Directions for this task
Please transcribe, word for word, the stretch from "In globally circulating" through "or non-market niche." in the lecture notice on Indonesia's indigenous frontiers.

Text under study
◆ ◆ ◆ ◆
1. Leibniz-Zentrum Moderner Orient
  2. Veranstaltungen
  3. Capitalist Relations on Indonesia’s Indigenous Frontiers
Veranstaltungen
Vortragsreihe

Capitalist Relations on Indonesia’s Indigenous Frontiers

In globally circulating discourses, autochthonous or Indigenous People are often characterized by their dedication to preserving lifeways that are community oriented and non-capitalist. Yet this image has a double edge: protective, from one perspective, it also enables large scale corporate investors to insist that they alone are capable of developing the national economy. Drawing on ethnographic research in Sulawesi and Kalimantan, the lecture challenges this problematic polarity by exploring the enthusiastic, three-century engagement of Indonesia’s indigenous farmers with global markets and traces the consequences of consigning them to a subsistence or non-market niche.
◆ ◆ ◆ ◆
Provided material

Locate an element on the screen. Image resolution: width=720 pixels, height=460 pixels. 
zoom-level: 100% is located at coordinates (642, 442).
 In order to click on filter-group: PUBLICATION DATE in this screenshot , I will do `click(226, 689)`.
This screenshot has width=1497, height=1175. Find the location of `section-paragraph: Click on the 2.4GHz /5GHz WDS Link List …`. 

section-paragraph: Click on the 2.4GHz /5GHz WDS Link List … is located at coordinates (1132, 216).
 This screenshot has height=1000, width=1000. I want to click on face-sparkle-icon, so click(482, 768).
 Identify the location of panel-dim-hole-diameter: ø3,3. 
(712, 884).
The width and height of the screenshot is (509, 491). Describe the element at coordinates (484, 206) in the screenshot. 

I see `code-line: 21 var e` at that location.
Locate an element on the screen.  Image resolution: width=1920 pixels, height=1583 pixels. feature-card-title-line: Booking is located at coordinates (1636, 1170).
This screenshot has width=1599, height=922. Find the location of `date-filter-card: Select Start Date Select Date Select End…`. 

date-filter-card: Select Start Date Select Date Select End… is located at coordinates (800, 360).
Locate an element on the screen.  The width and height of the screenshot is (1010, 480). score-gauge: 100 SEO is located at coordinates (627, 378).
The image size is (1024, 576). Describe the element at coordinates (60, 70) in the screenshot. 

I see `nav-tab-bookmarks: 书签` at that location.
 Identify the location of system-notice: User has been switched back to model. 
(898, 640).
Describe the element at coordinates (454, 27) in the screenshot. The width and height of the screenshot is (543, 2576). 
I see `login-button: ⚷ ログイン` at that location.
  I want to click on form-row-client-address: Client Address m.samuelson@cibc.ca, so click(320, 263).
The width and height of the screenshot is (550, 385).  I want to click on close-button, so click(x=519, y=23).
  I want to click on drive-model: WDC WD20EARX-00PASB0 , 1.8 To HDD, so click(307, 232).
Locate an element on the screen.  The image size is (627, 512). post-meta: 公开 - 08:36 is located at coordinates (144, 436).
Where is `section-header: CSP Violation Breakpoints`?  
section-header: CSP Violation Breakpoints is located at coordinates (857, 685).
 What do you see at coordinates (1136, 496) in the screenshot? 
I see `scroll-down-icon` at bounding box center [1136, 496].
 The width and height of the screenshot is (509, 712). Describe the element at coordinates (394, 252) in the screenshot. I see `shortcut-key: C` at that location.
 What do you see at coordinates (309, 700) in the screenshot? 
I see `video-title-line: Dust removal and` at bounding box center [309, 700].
◆ ◆ ◆ ◆
Exercise response
In globally circulating discourses, autochthonous or Indigenous People are often characterized by their dedication to preserving lifeways that are community oriented and non-capitalist. Yet this image has a double edge: protective, from one perspective, it also enables large scale corporate investors to insist that they alone are capable of developing the national economy. Drawing on ethnographic research in Sulawesi and Kalimantan, the lecture challenges this problematic polarity by exploring the enthusiastic, three-century engagement of Indonesia’s indigenous farmers with global markets and traces the consequences of consigning them to a subsistence or non-market niche.